[Stored data]
- - - -

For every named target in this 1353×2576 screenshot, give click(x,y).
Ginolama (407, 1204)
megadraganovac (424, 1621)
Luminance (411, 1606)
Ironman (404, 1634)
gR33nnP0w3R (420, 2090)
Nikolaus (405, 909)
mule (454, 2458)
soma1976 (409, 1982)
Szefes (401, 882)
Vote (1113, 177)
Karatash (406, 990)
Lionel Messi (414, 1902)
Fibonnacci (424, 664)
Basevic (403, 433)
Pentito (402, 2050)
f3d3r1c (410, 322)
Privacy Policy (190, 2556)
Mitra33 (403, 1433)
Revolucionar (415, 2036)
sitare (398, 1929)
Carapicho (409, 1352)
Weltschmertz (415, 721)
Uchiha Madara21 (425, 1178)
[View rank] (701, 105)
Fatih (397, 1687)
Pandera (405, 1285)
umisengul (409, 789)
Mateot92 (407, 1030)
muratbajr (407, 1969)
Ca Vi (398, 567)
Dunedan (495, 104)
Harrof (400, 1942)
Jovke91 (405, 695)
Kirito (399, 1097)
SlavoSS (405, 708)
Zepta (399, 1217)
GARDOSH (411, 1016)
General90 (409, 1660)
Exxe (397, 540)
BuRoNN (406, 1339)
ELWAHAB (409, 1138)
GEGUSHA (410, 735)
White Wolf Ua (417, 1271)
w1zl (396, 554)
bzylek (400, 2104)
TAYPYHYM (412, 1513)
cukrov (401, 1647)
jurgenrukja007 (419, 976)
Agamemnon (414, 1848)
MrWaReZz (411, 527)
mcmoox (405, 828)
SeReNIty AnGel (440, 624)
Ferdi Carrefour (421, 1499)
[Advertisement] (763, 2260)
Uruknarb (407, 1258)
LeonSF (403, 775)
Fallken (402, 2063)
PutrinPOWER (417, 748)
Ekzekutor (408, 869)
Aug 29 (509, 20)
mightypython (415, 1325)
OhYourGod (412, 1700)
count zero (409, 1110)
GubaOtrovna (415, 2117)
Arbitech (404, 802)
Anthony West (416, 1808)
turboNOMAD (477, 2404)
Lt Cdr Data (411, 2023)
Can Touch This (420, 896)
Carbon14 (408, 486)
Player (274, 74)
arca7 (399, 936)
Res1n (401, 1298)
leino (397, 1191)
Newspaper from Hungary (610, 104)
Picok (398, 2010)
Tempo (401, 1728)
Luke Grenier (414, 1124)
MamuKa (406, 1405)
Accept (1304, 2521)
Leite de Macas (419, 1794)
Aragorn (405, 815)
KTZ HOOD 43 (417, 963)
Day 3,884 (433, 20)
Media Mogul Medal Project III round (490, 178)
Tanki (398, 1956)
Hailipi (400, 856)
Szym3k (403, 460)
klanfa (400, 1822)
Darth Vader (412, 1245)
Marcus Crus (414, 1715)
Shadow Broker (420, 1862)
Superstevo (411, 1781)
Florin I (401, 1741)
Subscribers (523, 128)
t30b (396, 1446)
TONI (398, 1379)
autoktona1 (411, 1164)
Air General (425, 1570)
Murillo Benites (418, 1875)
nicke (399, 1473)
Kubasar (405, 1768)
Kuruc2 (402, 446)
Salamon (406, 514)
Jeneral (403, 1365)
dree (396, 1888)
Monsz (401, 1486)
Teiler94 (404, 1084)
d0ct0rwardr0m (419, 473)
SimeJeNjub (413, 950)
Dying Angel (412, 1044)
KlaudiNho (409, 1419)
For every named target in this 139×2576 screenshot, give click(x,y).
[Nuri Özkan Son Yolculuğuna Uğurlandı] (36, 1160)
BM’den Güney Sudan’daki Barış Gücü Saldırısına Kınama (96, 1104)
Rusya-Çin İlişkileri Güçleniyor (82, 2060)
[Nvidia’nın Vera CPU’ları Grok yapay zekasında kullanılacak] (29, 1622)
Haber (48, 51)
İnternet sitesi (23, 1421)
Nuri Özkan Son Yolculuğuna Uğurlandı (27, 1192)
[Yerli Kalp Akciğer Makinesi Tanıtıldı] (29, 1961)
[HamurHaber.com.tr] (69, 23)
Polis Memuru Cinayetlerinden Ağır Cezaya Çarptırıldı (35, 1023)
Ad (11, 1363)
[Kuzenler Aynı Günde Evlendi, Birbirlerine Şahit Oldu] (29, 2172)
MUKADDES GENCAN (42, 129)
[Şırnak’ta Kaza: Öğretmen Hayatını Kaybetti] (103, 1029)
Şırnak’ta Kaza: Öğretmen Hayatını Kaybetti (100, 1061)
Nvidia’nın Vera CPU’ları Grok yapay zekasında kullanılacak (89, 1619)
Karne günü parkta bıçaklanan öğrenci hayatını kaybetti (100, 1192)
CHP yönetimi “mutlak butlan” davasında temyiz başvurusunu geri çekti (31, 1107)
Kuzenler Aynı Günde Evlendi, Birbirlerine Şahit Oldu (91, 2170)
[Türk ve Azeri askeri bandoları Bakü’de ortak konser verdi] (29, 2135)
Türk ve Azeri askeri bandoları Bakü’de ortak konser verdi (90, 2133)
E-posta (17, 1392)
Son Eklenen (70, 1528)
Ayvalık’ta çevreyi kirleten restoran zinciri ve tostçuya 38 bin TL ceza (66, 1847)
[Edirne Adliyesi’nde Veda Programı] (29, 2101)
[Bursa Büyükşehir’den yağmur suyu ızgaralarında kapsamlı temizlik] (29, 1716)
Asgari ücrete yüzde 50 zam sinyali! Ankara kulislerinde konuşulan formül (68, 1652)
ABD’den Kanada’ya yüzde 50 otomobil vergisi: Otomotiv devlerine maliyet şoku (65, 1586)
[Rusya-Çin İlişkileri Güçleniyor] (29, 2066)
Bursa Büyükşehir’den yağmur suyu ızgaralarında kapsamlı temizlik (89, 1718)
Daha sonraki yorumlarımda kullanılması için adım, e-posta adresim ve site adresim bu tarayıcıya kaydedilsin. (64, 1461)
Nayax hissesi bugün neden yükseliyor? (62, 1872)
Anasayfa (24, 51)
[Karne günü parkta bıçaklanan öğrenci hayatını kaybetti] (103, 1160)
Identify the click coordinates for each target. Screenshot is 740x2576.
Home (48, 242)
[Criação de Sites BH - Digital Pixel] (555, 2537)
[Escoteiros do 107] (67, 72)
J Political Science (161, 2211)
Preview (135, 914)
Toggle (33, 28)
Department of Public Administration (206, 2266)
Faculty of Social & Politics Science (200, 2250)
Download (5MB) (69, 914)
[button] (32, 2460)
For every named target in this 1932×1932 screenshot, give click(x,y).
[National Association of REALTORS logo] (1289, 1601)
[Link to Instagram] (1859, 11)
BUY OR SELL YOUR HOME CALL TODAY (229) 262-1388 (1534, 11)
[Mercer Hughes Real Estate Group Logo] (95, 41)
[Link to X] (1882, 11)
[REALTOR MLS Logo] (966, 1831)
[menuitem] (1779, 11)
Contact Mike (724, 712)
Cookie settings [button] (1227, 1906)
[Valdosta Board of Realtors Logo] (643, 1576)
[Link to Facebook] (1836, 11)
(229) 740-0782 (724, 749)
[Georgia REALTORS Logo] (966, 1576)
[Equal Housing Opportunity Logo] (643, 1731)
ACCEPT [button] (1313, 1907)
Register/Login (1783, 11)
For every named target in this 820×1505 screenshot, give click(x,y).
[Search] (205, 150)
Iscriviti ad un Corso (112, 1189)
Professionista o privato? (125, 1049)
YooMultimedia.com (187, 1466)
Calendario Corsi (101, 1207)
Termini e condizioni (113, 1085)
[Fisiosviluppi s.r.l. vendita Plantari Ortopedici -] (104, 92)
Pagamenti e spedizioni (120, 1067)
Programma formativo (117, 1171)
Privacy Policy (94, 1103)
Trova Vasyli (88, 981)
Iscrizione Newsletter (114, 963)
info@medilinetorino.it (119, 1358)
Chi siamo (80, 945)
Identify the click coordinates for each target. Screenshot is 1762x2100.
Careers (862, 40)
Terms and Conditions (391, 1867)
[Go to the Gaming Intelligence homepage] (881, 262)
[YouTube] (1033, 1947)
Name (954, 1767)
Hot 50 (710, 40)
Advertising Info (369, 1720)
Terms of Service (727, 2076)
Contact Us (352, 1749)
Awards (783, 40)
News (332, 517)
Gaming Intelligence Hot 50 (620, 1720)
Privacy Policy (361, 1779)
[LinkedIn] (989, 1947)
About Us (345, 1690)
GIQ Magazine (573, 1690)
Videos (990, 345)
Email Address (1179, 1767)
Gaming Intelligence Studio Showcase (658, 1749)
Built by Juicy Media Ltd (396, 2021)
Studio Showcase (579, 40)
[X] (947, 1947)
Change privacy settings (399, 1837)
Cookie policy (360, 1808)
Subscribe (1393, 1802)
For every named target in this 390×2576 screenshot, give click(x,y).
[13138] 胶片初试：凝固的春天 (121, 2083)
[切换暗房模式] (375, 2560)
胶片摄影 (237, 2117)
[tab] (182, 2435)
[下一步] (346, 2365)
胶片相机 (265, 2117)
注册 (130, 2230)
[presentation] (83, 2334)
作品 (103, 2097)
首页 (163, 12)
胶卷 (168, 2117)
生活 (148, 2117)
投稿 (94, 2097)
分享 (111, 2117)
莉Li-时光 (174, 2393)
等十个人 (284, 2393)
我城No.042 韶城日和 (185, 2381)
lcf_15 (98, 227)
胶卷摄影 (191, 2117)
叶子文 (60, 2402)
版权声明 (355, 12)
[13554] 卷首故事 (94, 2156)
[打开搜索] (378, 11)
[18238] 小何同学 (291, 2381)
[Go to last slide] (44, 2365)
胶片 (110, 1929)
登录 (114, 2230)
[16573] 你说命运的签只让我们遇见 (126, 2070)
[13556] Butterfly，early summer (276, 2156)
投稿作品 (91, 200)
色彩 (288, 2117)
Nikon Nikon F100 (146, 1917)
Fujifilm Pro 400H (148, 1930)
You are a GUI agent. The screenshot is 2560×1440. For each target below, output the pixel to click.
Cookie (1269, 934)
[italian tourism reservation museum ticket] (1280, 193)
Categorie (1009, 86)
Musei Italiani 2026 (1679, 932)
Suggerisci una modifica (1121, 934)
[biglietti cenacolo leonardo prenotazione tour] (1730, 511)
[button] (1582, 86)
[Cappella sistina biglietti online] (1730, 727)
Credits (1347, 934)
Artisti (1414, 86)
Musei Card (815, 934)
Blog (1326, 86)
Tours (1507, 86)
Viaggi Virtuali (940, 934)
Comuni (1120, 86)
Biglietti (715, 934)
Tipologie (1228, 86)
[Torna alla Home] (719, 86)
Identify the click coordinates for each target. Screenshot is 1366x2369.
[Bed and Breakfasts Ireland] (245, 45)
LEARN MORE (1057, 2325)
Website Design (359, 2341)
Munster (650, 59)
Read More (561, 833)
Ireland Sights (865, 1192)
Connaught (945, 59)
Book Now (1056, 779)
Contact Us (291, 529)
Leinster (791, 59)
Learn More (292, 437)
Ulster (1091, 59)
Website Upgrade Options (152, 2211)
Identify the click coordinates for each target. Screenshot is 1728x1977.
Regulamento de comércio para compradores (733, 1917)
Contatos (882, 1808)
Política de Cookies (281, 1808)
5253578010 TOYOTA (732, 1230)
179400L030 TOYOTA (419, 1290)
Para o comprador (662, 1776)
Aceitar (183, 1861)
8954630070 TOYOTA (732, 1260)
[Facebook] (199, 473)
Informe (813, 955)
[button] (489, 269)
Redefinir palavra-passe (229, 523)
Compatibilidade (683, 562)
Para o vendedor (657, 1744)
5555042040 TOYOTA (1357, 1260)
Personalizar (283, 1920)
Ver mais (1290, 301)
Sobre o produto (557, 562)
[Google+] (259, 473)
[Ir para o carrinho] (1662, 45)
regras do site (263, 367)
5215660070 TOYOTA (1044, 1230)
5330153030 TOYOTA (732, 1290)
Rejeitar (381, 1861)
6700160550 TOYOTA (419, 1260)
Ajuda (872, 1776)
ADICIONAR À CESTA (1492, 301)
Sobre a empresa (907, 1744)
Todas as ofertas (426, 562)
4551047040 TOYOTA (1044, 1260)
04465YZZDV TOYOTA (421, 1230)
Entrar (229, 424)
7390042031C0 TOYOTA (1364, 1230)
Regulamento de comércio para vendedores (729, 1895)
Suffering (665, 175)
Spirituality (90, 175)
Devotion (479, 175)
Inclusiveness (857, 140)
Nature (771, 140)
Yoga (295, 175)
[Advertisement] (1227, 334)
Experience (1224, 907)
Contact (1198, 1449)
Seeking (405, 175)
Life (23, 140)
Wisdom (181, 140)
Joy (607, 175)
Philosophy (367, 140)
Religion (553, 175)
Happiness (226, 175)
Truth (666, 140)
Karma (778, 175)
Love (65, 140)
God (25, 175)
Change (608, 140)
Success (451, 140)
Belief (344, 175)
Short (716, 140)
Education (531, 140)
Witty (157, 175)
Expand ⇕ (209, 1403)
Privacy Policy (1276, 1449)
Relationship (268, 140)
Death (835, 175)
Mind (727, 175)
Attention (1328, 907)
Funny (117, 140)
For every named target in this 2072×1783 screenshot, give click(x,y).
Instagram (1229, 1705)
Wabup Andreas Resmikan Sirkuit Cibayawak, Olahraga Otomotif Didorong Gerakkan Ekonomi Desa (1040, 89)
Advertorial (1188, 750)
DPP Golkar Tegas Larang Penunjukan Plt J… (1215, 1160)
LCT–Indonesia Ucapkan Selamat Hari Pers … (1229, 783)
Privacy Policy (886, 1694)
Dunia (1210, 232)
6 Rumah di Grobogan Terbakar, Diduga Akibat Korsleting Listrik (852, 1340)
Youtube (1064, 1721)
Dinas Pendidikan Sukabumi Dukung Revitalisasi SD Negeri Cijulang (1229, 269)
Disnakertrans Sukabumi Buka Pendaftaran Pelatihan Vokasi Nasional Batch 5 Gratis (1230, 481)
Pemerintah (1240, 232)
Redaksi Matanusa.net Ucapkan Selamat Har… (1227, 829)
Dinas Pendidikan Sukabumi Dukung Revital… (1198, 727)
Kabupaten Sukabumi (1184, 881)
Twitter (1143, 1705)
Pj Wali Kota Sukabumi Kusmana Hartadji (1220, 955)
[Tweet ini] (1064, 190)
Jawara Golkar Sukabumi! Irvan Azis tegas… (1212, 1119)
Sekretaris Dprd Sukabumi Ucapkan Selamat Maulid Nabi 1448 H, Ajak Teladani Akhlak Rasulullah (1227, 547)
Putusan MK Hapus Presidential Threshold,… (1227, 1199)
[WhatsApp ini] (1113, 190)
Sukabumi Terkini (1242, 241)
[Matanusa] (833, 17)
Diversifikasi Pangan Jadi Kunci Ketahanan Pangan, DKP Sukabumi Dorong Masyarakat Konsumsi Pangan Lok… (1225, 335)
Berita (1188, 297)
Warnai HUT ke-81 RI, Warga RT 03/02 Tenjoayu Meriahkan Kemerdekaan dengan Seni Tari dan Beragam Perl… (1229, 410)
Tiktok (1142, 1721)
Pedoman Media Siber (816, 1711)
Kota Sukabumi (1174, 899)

- - - -

**Problem to solve:** Given the data above, transcribe exactly the lines from the one containing "Revolucionar (415, 2036)" down to the one containing "Hailipi (400, 856)", and no others.

**Reply:**
Revolucionar (415, 2036)
sitare (398, 1929)
Carapicho (409, 1352)
Weltschmertz (415, 721)
Uchiha Madara21 (425, 1178)
[View rank] (701, 105)
Fatih (397, 1687)
Pandera (405, 1285)
umisengul (409, 789)
Mateot92 (407, 1030)
muratbajr (407, 1969)
Ca Vi (398, 567)
Dunedan (495, 104)
Harrof (400, 1942)
Jovke91 (405, 695)
Kirito (399, 1097)
SlavoSS (405, 708)
Zepta (399, 1217)
GARDOSH (411, 1016)
General90 (409, 1660)
Exxe (397, 540)
BuRoNN (406, 1339)
ELWAHAB (409, 1138)
GEGUSHA (410, 735)
White Wolf Ua (417, 1271)
w1zl (396, 554)
bzylek (400, 2104)
TAYPYHYM (412, 1513)
cukrov (401, 1647)
jurgenrukja007 (419, 976)
Agamemnon (414, 1848)
MrWaReZz (411, 527)
mcmoox (405, 828)
SeReNIty AnGel (440, 624)
Ferdi Carrefour (421, 1499)
[Advertisement] (763, 2260)
Uruknarb (407, 1258)
LeonSF (403, 775)
Fallken (402, 2063)
PutrinPOWER (417, 748)
Ekzekutor (408, 869)
Aug 29 (509, 20)
mightypython (415, 1325)
OhYourGod (412, 1700)
count zero (409, 1110)
GubaOtrovna (415, 2117)
Arbitech (404, 802)
Anthony West (416, 1808)
turboNOMAD (477, 2404)
Lt Cdr Data (411, 2023)
Can Touch This (420, 896)
Carbon14 (408, 486)
Player (274, 74)
arca7 (399, 936)
Res1n (401, 1298)
leino (397, 1191)
Newspaper from Hungary (610, 104)
Picok (398, 2010)
Tempo (401, 1728)
Luke Grenier (414, 1124)
MamuKa (406, 1405)
Accept (1304, 2521)
Leite de Macas (419, 1794)
Aragorn (405, 815)
KTZ HOOD 43 (417, 963)
Day 3,884 (433, 20)
Media Mogul Medal Project III round (490, 178)
Tanki (398, 1956)
Hailipi (400, 856)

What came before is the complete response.